## TASK REQUIREMENTS
Rewrite the lines from the one containing "You are a GUI" through the last line, changing "legend label" to "key label" and keeping everything else the same. Leave the pictures out of your answer.

## DATASET RECORDS
------------------------------------------------

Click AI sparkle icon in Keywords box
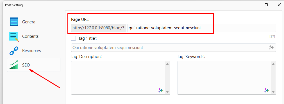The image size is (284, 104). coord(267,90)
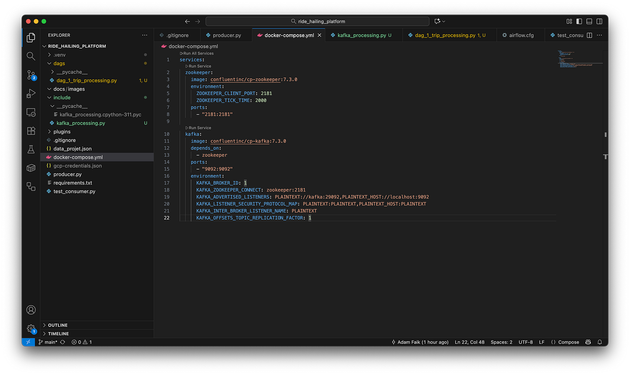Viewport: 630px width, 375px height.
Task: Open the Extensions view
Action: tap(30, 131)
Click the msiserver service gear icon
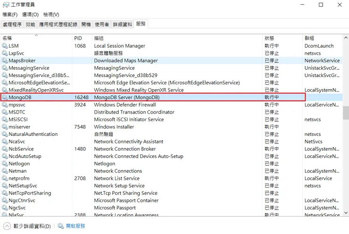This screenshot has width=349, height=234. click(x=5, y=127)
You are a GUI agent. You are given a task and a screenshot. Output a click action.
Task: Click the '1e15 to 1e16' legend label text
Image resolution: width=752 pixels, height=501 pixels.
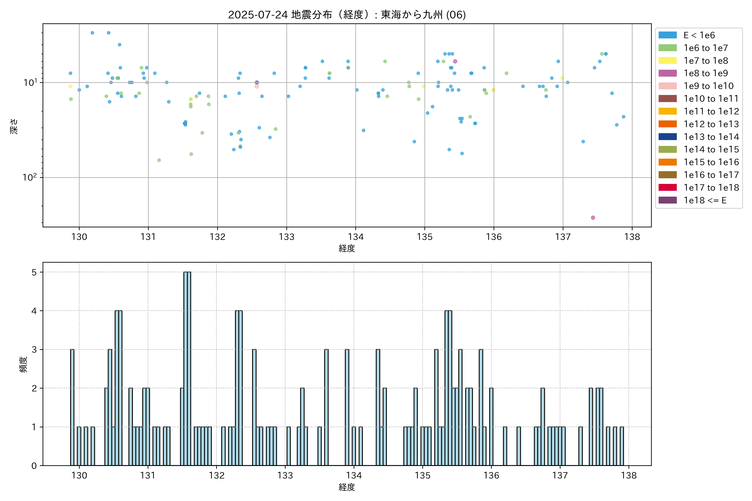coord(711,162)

------------------------------------------------

## RESULT
You are a GUI agent. You are given a task and a screenshot. Output a click action.
Task: Click the '1e15 to 1e16' key label text
Image resolution: width=752 pixels, height=501 pixels.
coord(711,162)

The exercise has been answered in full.